Using the data below, return all lines in which "Show" appears.

**** Exercise data

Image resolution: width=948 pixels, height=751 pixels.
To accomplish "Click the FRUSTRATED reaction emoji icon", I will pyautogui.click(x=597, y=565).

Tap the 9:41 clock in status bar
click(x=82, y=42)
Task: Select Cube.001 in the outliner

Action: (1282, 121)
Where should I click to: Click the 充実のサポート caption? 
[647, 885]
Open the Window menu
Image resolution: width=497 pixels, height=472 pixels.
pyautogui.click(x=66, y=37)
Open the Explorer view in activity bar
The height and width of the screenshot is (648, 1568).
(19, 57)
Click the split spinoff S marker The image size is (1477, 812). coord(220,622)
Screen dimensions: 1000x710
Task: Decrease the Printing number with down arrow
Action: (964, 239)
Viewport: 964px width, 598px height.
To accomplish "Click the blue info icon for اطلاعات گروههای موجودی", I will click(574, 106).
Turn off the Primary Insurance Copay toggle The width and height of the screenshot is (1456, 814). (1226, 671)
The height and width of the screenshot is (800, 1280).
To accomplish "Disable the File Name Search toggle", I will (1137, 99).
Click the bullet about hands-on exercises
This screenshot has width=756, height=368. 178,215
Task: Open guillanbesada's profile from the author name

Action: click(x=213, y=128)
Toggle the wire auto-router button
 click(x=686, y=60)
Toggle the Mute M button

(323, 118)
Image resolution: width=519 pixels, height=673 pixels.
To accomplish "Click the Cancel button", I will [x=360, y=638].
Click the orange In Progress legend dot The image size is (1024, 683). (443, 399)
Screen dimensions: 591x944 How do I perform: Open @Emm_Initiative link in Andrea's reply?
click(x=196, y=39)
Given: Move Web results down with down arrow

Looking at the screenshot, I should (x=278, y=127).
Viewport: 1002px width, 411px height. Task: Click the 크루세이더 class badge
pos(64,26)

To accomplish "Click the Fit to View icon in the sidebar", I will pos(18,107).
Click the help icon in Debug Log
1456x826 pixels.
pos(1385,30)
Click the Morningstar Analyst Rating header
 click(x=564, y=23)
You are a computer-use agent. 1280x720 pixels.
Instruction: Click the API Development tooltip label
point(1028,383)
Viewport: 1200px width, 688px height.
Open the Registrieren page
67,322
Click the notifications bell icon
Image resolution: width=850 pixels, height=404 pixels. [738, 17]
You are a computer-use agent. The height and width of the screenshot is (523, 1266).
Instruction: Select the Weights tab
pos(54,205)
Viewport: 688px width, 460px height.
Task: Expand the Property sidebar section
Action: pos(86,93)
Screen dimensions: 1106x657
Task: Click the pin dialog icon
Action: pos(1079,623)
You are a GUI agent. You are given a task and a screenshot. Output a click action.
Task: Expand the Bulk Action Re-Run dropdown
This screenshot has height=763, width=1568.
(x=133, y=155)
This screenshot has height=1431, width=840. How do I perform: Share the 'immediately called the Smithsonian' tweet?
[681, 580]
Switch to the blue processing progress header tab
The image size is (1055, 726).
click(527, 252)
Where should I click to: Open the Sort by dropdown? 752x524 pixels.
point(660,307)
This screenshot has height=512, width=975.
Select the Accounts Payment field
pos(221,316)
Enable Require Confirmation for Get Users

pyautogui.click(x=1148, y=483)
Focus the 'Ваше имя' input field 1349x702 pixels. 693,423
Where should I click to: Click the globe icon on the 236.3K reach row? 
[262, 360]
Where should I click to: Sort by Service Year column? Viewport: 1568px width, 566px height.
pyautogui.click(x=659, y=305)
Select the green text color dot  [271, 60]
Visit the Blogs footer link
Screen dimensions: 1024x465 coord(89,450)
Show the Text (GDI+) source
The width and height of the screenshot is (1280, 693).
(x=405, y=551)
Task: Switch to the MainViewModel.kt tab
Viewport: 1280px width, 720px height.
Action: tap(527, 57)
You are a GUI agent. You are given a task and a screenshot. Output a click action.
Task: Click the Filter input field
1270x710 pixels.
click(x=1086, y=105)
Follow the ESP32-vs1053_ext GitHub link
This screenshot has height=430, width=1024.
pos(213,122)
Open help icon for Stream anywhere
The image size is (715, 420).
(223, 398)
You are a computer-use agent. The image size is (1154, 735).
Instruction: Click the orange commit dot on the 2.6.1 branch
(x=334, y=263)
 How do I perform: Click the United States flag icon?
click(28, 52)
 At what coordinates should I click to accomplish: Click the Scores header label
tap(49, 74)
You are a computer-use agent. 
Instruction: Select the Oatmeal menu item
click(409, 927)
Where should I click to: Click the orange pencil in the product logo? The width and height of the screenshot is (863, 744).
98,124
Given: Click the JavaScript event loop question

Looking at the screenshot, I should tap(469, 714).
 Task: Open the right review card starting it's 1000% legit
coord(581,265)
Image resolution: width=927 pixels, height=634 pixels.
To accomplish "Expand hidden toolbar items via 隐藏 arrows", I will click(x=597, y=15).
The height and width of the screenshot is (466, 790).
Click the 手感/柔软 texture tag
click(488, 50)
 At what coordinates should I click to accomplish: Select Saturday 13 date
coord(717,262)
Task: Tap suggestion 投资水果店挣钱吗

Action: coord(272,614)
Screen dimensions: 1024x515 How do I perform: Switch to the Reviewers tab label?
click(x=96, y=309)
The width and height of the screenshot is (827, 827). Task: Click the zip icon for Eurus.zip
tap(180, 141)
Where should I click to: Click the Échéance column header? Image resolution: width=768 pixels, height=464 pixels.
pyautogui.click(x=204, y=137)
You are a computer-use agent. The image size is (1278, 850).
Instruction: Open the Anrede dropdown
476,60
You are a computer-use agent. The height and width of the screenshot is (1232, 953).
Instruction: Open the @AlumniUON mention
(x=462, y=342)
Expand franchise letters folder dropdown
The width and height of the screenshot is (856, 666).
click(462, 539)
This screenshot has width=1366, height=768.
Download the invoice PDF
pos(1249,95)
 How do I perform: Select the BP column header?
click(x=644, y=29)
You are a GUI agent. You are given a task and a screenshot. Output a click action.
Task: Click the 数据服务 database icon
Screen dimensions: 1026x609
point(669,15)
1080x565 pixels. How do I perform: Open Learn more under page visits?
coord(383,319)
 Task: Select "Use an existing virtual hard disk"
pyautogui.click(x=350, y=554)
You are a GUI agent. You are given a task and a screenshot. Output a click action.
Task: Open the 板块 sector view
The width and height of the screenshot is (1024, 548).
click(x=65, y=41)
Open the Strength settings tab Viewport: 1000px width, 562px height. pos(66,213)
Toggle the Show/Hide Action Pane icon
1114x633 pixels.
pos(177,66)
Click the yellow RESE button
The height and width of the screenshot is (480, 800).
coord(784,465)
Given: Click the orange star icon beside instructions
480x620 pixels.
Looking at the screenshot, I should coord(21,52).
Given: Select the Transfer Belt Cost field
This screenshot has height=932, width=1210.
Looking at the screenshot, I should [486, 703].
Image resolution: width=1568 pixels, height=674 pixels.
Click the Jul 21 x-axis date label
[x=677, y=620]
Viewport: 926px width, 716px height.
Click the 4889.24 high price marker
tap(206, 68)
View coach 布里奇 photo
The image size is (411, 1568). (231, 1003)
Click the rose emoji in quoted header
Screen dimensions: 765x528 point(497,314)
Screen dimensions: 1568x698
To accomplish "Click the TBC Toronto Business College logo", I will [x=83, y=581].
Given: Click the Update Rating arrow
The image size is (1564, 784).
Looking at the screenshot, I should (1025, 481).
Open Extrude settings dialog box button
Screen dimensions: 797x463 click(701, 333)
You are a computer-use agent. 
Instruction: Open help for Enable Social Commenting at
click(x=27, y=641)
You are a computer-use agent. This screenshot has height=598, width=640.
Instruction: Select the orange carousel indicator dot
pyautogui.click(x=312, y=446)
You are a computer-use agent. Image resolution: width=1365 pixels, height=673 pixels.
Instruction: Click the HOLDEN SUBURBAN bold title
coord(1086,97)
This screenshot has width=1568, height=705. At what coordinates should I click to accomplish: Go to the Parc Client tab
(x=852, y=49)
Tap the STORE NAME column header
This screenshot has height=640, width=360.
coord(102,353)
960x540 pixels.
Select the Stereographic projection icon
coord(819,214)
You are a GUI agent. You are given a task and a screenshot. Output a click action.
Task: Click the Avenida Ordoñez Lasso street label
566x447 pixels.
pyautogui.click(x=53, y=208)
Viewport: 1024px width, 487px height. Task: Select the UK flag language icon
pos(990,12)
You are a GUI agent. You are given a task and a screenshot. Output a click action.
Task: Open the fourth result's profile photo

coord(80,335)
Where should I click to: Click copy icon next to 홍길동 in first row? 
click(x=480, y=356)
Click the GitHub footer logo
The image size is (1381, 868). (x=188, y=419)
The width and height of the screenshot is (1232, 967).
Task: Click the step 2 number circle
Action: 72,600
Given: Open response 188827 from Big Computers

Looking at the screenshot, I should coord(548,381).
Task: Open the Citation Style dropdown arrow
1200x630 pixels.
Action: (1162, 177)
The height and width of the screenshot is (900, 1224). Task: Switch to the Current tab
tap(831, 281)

********

Written response
Show the Text (GDI+) source
Toggle the Show/Hide Action Pane icon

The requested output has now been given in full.